If you don't fully understand these health insurance costs have someone explain them to you. These are the things you've got to ask about when requesting quotes, especially online health insurance quotes. When you're comparing quotes from different insurance companies, it's important to know all your costs, not just the premium. Make sure the person preparing your quote clearly defines the deductible amount and whether there is a separate deductible for different types of services, the co-payment amount and the co-insurance amounts. Also ask the person to elaborate on other costs that may not be readily apparent.
5. Other Considerations
Now that you've determined your needs and reviewed the benefits and costs offered by each plan, it's almost time for you to make a decision. The last few criteria you should consider other than costs and benefits are choice, location, and quality. While the idea plan would cover 100% of all your needs, for free, with the best quality care, in reality, you will need to make important tradeoffs between each of these criteria.
Choice. What doctors, hospitals, and other medical providers are part of the plan? Are there enough of the kinds of doctors you want to see? Do you need to choose a primary care doctor? If you want to see a specialist, can you refer yourself or must your primary care doctor refer you? Do you need approval from the plan before going into the hospital or getting specialty care?
Location.
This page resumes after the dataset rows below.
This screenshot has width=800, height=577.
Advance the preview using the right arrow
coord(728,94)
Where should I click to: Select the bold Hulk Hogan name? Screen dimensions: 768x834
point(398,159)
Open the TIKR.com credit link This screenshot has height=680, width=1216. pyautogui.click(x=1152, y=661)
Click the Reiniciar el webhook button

Where will you go for care? Are these places near where you work or live? How does the plan handle care when you are away from home?
Quality of Care. Quality is hard to measure, but more and more information is becoming available. There are certain things you can look for and questions you can ask. Whatever kind of plan you are considering, you can check out individual doctors and hospitals.
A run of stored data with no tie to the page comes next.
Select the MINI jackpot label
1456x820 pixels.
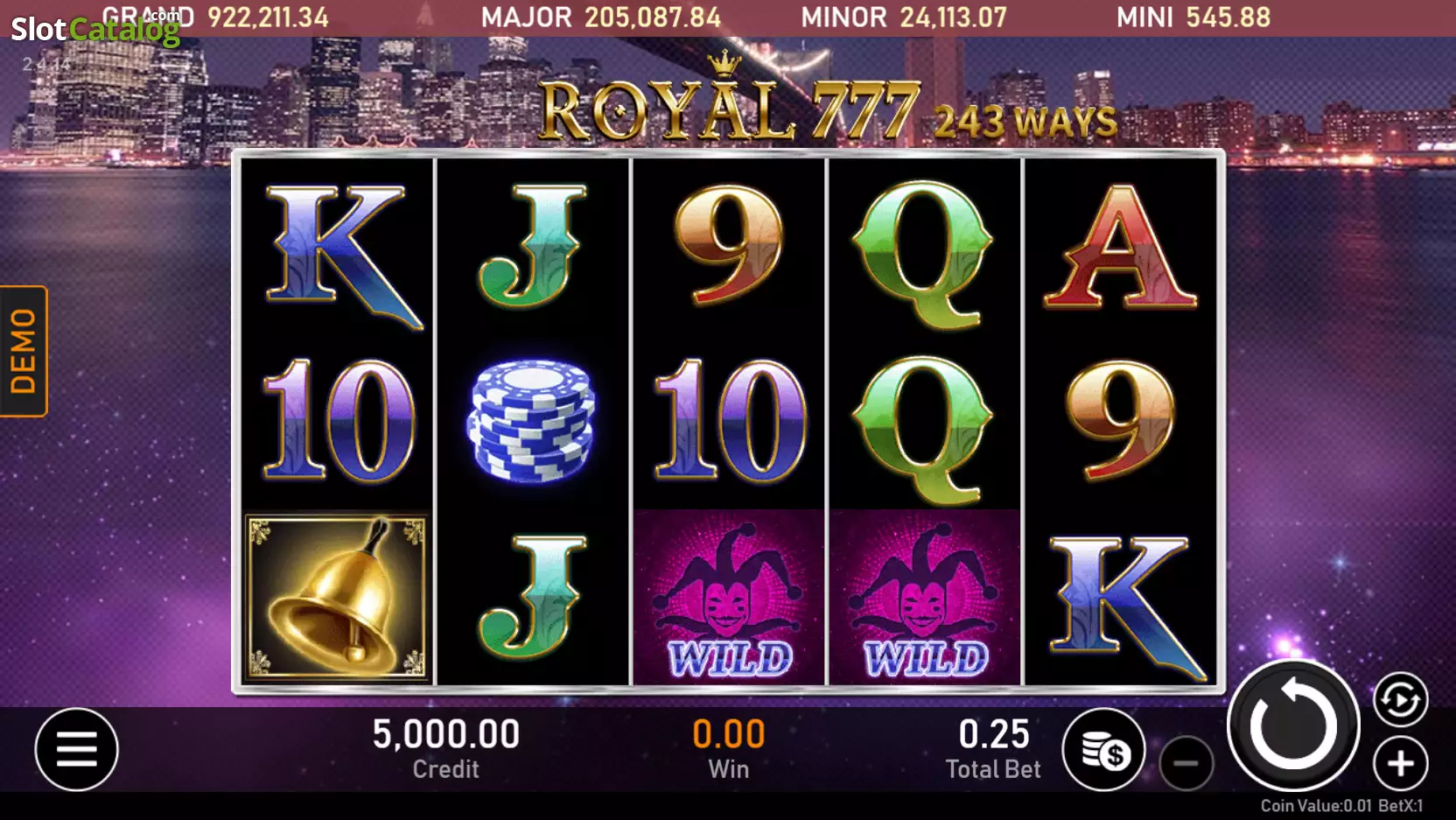click(x=1144, y=17)
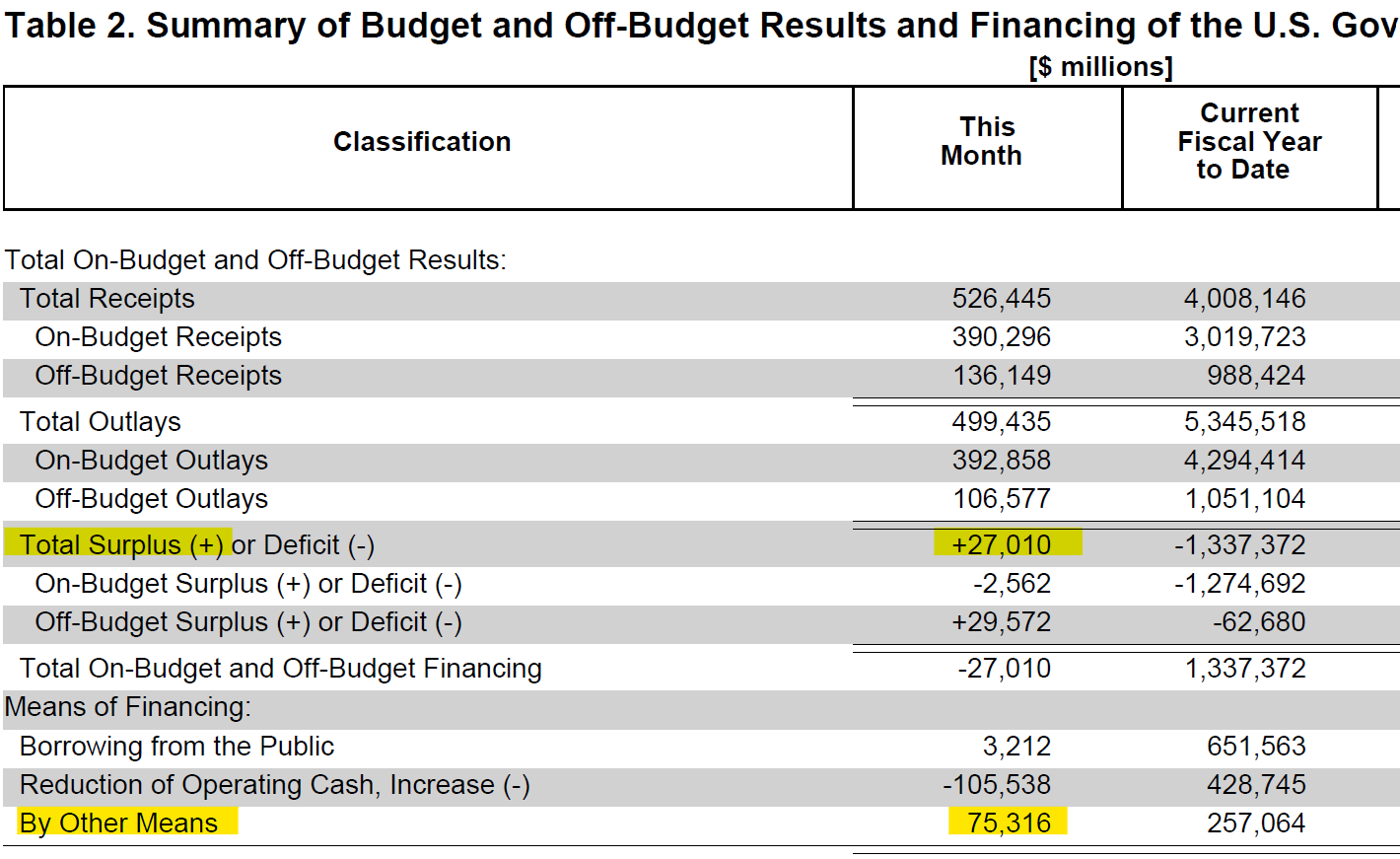1400x859 pixels.
Task: Select the -105,538 operating cash value
Action: (x=997, y=785)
- Talk to current members. Ask how they feel about their experiences, such as waiting times for appointments, the helpfulness of medical staff, the services offered, and the care received. If there are programs for your particular condition, how are the patients in it doing
- Report cards. Some plans and independent organizations are also beginning to produce "report cards." These reports often include satisfaction survey results and other information on quality, such as if a plan provides preventive care (for example, shots for children and Pap smears for women) or if the plan follows up on test results. Also be on the lookout for magazine articles rating various health plans.
- Accreditation. You can also find out if the managed care plan you are interested in has been "accredited," meaning that it meets certain standards of independent organizations. Some States require accreditation if plans serve special groups, such as people in Medicaid. Some employers will only contract with plans that are accredited.
- Financial Strength. Is the insurance company financially sound and able to pay all it's claims? This is an important consideration for smaller less known plans. Such financial disclosers are usually disclosed/regulated by state agencies as well as 3rd party acrreditaiton services and reports.
- Operational Questions. Ask a plan representative about how the organizatoin screens doctors/nurses, address problems, and other processes meant to sustain and improve the quality of care.